He noted, however, that under case law developed by Ohio courts beginning in the 1980s and clarified in the Supreme Court of Ohio’s 1991 decision in Fyffe v. Jeno’s Inc., certain injured workers have been held eligible to pursue an “intentional tort” lawsuit against their employer in addition to receiving workers’ compensation benefits.  In those decisions, Justice Cupp wrote, the Court held that an injured worker may sue for civil damages outside the workers’ compensation system when the worker can show that either: 1) the employer intentionally caused injury to the worker; or  2) the employer knew about a workplace condition or practice that was so dangerous that exposing a worker to it created a “substantial certainty” of injury and, despite that knowledge, the employer required the worker to be exposed to the dangerous practice or condition, resulting in injury to the worker.

Justice Cupp wrote that since 1986  the legislature has made several attempts to enact laws that codify and limit the scope of workplace intentional tort claims, but the prior statutes enacted for that purpose were ruled unconstitutional by this Court first in Brady v. Safety-Kleen Corp. (1991) and later in Johnson v. BP Chemicals Inc. (1999).  Effective April 7, 2005, he noted, the General Assembly adopted current R.C. 2745.01, which specifies that in order to prevail in an intentional tort action asserting a “substantial certainty” claim, the plaintiff  must show that his employer acted “with deliberate intent to cause an employee to suffer an injury ...”

Rose Kaminski was injured in the course of her employment with Metal & Wire Products Inc. in June 2005. She applied for and received workers’ compensation benefits for her injuries, and also filed an intentional tort claim against her employer in the Columbiana County Court of Common Pleas. In her pleadings, Kaminski asked the trial court to hold that then recently enacted R.C. 2745.01 was unconstitutional, and instead to consider her claim under the common law “substantially certain to cause injury” standard set forth in the Supreme Court’s 1991 Fyffe decision.

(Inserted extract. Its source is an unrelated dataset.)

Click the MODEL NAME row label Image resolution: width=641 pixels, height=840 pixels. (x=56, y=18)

Metal & Wire Products  counterclaimed, asking the court to issue a summary judgment declaring that current R.C. 2745.01 was constitutional. The court granted summary judgment finding the statute constitutional and therefore applicable to Kaminski’s complaint. It subsequently granted summary judgment to the employer, dismissing Kaminski’s complaint on the ground that she had not made  the showing required by R.C. 2745.01 that Metal & Wire Products had acted with a “deliberate intent” to cause her injuries.

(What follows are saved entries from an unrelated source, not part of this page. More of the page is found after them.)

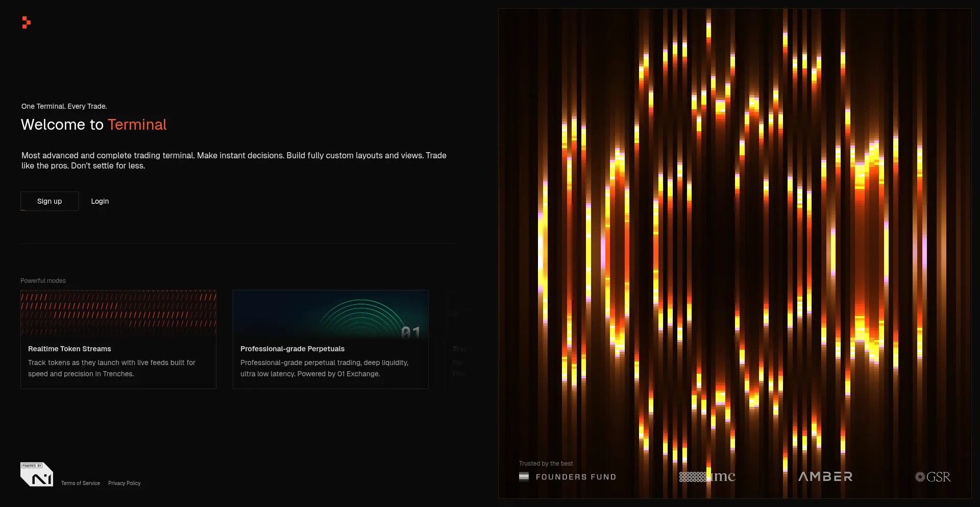This screenshot has height=507, width=980.
Task: Click the green arcs Perpetuals banner image
Action: coord(330,315)
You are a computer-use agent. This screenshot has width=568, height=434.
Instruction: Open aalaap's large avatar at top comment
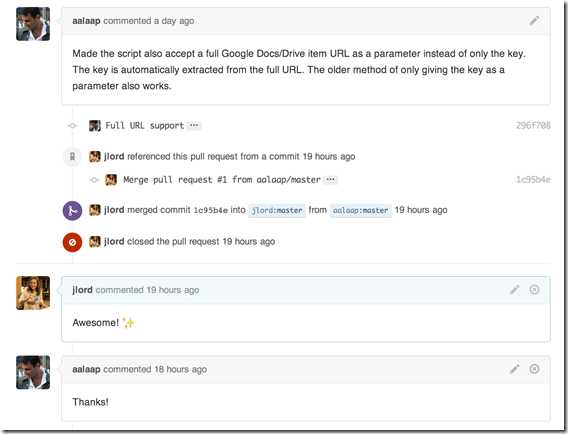click(33, 24)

Kaminski appealed. On review, the 7th District Court of Appeals held that the challenged statute was unconstitutional, vacated the trial court’s award of summary judgment, and remanded the case for consideration of Kaminski’s intentional tort claim under the common law standard. In its decision, the 7th District pointed out that in Brady and Johnson the Supreme Court of Ohio had overturned as unconstitutional similar statutory language limiting intentional tort lawsuits, based on the Court’s determination that the legislature’s constitutional authority to restrict  common law causes of action affecting injured workers is limited by Sections 34 and 35 of Article II. Because the Supreme Court had not abandoned or overruled its prior decisions in Brady and Johnson, the 7th District held that it must follow those precedents and on that basis found the 2005 statute unconstitutional.  Metal & Wire  Products sought and was granted Supreme Court review of the 7th District’s ruling.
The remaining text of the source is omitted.